Его отец сидел за столом и тоже писал. (Форрест вернулся из училища в четыре часа, постоял в дверях, ожидая, не подаст ли признаков жизни Роб, затем вошел и сел работать неподалеку от него.) Он еще не обнаружил, что сын проснулся.

Роб исподтишка наблюдал его. Сперва просто как образ: незнакомый человек, имеющий к нему непосредственное отношение, лет пятидесяти, с лицом, не желающим подчиняться требованиям времени — ни дряблой кожи, ни морщин, даже на шее, даже вокруг рта; предательского жира, спутника старения, — ни грамма. Один, видный Робу, темный глаз ни секунды не находился в состоянии покоя — он все время что-то изучал и не туманился от увиденного, а лишь загорался, жаднел — жаднел и тут же насыщался. Ни тени отрешенности, которую неизменно встречаешь на лицах женщин, обиженных, покинутых, перенесших горе, ищущих сочувствия.

Затем Роб попробовал, нельзя ли переложить на этого человека вину за тупое отчаяние, в котором он находился, за безвыходность своего существования.

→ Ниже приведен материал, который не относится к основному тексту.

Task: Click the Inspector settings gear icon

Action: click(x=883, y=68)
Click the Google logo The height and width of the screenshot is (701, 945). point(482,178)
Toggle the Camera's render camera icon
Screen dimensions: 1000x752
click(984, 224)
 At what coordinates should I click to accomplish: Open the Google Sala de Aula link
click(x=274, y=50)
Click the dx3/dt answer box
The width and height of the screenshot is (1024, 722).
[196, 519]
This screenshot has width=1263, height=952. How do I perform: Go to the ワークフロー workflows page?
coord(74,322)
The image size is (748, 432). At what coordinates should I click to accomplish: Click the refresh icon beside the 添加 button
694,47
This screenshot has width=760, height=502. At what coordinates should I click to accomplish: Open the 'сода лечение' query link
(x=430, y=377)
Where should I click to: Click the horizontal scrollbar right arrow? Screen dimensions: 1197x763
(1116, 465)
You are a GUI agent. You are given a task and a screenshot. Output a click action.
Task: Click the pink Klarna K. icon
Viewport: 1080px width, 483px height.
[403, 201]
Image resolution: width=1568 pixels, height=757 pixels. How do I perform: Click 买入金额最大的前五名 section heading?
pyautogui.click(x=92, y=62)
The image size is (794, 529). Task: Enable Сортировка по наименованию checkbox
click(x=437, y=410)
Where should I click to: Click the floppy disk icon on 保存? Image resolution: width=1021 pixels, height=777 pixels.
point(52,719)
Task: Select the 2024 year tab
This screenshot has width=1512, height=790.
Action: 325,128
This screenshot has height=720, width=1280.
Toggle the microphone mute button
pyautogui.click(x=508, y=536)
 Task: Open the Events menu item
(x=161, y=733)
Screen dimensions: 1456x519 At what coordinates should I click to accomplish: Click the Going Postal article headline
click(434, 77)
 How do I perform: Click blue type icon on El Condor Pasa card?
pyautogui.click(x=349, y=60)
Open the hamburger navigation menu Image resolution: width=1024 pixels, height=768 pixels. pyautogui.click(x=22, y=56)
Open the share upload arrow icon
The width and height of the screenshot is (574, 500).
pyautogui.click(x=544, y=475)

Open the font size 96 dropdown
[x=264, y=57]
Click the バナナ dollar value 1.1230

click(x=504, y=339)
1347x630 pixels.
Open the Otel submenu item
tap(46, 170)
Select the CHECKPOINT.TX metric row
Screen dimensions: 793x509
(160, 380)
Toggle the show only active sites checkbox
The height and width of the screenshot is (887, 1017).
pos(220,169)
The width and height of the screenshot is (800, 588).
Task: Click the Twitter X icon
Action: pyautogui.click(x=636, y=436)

По природе он не был ни обвинителем, ни судьей, но сейчас, оказавшись после стольких лет в этой комнате, вдруг понял, что жизнь его как-никак сотворили и что один из творцов находится сейчас перед ним, уличенный во всех своих преступлениях: бросил молоденькую жену, подкинул в гнездо, ставшее для того клеткой, малютку сына — магнит, притягивающий и жадно вбирающий все человеческие импульсы, прежде чем они устремятся к другим полюсам. Роб даже глаза сощурил, силясь вырвать у человека, сидящего в нескольких шагах от него, молчаливое признание своей вины, готовность за нее ответить, понести наказание (ведь сам же он первый заговорил об этом, сказал, что хотел бы искупить свою вину). Но ничего не передалось ни ему от Форреста, ни Форресту от него. Он не мог ни предъявить обвинения, ни вынести приговор.

Тогда он примерился к хорошим чувствам. Интересно, Каково было бы маленьким мальчиком пробудиться распаренным от послеобеденного сна на попахивающей прелой соломой кушетке в разгар лета и увидеть в своей комнате этого человека, так же занятого работой, с лицом, освещенным лампой (только помоложе, поласковее) — было бы это приятно? Роб перестал напрягать глаза, расслабил мускулы лица и довольно долго ждал. Опять ничего. Ему не был нужен этот человек прежде, не нужен и теперь и никогда не понадобится. Он заговорил просто для того, чтобы сказать что-нибудь, с единственной целью нарушить тишину.

— А у вас хороший дом. (Он забыл слова Форреста, что со временем этот дом будет принадлежать ему.)

Если Форрест и удивился, то вида не подал. Он ответил, дописывая фразу: — Для дома, простоявшего девяносто лет, он совсем недурен. Твой прадед — кстати, тоже Форрест — построил его собственноручно — сам и еще двое рабов — в тысяча восемьсот тридцать пятом году. В подарок своей невесте — какую бог пошлет. Понятно, с таким теплым и сухим домом долго искать не пришлось. Досталась ему некая Амелия Коллинз, девушка, несколько уступающая ему в происхождении. В тридцать шестом году они переехали сюда, и в марте тысяча восемьсот тридцать девятого года у них родился мой отец (твой дед, Роб). А затем старый Форрест — отличный, между прочим, кровельщик — взял да и умер скоропостижно, прямо за работой, а она осталась здесь. Чтоб заработать на жизнь, шила и варила леденцы и прожила еще лет шестьдесят, почти все время в одиночестве. Но не впустила в дом янки и сохранила крышу над головой, чего не скажешь про большинство жителей Ричмонда. Исключительно благодаря своей железной воле: просто не пожелала умирать.